This patch combines several changes from Evan Cheng for rdar://8659675 . · 0858c3aa

Bob Wilson authored Apr 19, 2011

Making use of VFP / NEON floating point multiply-accumulate / subtraction is
difficult on current ARM implementations for a few reasons.
1. Even though a single vmla has latency that is one cycle shorter than a pair
   of vmul + vadd, a RAW hazard during the first (4? on Cortex-a8) can cause
   additional pipeline stall. So it's frequently better to single codegen
   vmul + vadd.
2. A vmla folowed by a vmul, vmadd, or vsub causes the second fp instruction to
   stall for 4 cycles. We need to schedule them apart.
3. A vmla followed vmla is a special case. Obvious issuing back to back RAW
   vmla + vmla is very bad. But this isn't ideal either:
     vmul
     vadd
     vmla
   Instead, we want to expand the second vmla:
     vmla
     vmul
     vadd
   Even with the 4 cycle vmul stall, the second sequence is still 2 cycles
   faster.

Up to now, isel simply avoid codegen'ing fp vmla / vmls. This works well enough
but it isn't the optimial solution. This patch attempts to make it possible to
use vmla / vmls in cases where it is profitable.

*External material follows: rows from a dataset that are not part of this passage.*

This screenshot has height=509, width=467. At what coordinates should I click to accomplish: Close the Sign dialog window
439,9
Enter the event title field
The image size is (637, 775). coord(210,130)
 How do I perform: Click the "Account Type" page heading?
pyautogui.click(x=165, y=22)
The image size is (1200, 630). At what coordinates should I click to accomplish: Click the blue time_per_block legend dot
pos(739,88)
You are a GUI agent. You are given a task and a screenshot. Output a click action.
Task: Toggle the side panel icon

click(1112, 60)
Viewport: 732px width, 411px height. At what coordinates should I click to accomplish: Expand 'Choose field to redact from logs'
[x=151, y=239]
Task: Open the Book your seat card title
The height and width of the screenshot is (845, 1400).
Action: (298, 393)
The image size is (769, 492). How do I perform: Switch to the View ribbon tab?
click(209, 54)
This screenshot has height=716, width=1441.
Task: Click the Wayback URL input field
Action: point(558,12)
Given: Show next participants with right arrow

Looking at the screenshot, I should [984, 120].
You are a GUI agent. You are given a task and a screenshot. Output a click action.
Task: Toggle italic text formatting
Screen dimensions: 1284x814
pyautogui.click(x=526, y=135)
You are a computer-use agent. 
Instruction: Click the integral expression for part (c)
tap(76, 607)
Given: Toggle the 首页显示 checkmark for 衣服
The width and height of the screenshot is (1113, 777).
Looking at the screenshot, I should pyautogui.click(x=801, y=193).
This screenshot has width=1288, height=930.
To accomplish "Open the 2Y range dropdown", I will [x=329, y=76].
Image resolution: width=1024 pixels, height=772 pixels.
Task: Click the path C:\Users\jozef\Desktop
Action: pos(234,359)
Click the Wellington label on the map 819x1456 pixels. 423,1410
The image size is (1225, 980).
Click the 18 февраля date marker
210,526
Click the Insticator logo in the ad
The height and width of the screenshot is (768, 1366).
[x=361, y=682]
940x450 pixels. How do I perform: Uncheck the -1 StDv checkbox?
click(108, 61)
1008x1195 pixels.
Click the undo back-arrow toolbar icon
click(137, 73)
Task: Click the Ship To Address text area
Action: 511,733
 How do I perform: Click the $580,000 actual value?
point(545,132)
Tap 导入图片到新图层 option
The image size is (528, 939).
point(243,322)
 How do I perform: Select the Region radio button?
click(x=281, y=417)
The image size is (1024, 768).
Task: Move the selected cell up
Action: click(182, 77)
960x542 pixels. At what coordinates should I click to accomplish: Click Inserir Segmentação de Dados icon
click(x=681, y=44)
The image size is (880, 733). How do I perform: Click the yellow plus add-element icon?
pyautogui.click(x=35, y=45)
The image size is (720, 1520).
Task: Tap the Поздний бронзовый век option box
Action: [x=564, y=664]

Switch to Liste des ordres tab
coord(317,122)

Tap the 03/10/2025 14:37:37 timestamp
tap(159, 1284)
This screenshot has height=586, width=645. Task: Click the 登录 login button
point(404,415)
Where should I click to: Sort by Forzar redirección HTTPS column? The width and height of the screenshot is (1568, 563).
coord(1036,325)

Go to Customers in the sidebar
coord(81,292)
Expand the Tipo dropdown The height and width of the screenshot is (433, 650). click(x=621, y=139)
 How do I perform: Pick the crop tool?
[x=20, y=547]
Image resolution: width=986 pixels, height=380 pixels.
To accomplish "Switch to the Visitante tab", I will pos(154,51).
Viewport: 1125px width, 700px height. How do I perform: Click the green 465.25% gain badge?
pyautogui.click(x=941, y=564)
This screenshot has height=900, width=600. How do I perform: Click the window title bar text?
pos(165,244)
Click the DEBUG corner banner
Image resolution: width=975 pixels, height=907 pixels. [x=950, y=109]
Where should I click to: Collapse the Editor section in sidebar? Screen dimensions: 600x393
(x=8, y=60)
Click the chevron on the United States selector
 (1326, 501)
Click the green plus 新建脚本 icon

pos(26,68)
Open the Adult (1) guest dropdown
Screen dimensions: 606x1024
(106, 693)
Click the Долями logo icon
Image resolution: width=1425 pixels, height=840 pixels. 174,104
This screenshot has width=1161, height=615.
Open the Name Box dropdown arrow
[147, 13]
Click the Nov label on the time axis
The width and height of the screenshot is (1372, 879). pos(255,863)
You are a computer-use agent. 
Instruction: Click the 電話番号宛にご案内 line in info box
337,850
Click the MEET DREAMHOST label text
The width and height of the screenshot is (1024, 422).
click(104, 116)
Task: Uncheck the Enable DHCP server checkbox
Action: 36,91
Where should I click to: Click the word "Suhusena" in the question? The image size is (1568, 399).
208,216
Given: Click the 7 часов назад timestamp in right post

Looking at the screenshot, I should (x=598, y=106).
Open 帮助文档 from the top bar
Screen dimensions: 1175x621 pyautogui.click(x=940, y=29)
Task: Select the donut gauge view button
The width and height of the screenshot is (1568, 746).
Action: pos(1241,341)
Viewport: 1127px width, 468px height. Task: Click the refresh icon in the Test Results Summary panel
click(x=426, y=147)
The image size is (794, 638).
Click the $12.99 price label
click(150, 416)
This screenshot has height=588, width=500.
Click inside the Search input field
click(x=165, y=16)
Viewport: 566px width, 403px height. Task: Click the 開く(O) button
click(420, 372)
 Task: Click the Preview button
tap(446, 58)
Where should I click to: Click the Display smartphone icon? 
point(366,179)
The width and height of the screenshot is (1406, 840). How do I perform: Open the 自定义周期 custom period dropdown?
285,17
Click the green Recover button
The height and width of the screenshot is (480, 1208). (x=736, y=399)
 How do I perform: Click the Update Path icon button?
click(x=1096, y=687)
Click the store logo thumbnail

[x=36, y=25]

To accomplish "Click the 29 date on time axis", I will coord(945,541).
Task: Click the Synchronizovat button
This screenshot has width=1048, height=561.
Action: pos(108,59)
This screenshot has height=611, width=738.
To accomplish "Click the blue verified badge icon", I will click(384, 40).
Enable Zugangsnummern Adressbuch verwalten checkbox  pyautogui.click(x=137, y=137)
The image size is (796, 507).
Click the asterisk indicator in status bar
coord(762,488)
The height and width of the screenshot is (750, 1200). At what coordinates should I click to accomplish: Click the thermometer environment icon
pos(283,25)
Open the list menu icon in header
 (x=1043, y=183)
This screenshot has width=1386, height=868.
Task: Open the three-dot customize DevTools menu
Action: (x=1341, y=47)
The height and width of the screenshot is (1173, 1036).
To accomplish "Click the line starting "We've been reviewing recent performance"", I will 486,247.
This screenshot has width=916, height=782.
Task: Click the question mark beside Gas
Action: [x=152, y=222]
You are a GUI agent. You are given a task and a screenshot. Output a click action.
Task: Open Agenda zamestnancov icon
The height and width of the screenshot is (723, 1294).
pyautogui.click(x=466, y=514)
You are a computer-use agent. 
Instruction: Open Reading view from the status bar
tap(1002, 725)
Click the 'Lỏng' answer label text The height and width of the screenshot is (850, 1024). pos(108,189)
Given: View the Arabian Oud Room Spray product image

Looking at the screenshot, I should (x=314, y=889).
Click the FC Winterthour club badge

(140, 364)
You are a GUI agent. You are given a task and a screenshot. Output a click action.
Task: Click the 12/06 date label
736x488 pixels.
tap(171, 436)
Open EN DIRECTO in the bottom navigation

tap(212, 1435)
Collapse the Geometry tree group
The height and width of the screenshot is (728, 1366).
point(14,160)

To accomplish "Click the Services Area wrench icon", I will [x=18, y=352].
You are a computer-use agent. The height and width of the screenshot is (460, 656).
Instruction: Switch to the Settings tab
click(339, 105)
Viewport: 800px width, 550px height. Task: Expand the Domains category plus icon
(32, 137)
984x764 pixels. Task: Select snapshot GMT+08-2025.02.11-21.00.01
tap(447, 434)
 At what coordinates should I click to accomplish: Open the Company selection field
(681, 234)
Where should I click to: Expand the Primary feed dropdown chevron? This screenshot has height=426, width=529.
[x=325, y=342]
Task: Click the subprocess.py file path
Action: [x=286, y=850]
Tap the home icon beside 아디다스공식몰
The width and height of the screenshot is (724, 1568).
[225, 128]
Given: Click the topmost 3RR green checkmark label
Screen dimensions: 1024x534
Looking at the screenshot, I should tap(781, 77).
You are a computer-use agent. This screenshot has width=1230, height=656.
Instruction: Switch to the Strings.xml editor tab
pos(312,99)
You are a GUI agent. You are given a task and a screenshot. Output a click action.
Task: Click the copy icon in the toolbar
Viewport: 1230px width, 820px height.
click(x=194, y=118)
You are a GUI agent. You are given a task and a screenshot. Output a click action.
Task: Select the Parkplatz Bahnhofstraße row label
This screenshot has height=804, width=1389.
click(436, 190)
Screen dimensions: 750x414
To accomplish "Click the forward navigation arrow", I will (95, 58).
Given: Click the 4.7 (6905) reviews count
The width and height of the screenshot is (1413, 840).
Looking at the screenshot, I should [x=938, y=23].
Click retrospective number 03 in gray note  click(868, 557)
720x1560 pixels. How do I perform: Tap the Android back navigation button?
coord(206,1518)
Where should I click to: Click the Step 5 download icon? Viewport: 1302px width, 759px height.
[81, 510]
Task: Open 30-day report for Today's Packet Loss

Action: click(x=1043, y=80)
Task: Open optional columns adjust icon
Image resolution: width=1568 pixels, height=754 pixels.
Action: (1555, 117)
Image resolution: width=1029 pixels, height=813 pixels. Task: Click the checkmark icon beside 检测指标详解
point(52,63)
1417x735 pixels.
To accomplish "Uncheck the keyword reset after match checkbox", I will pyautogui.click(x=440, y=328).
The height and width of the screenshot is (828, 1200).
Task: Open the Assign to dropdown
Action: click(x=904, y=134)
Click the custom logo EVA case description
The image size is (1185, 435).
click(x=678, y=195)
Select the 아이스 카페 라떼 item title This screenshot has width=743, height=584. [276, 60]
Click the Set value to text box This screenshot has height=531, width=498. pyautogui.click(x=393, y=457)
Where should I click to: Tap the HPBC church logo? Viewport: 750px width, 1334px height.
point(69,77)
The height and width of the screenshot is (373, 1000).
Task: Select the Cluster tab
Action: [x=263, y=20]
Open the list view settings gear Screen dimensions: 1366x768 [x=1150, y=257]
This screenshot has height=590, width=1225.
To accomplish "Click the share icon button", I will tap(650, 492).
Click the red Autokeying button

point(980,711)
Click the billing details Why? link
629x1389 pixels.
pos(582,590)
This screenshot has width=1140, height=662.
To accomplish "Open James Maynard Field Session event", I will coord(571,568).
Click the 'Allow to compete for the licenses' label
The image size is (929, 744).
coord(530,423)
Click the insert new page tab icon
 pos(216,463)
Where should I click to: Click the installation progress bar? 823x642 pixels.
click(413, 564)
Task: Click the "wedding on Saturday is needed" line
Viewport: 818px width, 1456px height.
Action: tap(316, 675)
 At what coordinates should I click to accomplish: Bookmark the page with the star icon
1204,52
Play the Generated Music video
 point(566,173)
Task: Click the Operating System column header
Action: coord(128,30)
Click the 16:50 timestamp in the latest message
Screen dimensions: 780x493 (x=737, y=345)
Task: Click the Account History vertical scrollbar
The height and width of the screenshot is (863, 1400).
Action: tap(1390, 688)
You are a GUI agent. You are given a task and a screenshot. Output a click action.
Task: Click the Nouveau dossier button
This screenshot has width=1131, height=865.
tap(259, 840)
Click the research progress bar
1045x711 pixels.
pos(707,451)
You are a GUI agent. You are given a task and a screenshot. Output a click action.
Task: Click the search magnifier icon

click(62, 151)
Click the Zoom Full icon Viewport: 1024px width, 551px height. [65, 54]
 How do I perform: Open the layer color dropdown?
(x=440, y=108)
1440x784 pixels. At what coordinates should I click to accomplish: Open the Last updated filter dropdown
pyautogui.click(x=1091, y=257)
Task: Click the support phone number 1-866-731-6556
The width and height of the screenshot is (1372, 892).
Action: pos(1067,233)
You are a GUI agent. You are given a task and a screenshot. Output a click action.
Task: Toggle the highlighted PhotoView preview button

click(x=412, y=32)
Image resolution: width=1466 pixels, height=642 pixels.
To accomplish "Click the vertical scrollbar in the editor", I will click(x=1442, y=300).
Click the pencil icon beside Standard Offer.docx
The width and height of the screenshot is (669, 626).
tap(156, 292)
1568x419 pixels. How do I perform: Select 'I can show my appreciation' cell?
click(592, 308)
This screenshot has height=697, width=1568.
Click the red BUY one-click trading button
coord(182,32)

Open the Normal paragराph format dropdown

A. Add missing isel predicates which cause vmla to be codegen'ed.
B. Make sure the fmul in (fadd (fmul)) has a single use. We don't want to
   compute a fmul and a fmla.
C. Add additional isel checks for vmla, avoid cases where vmla is feeding into
   fp instructions (except for the #3 exceptional case).
D. Add ARM hazard recognizer to model the vmla / vmls hazards.
E. Add a special pre-regalloc case to expand vmla / vmls when it's likely the
   vmla / vmls will trigger one of the special hazards.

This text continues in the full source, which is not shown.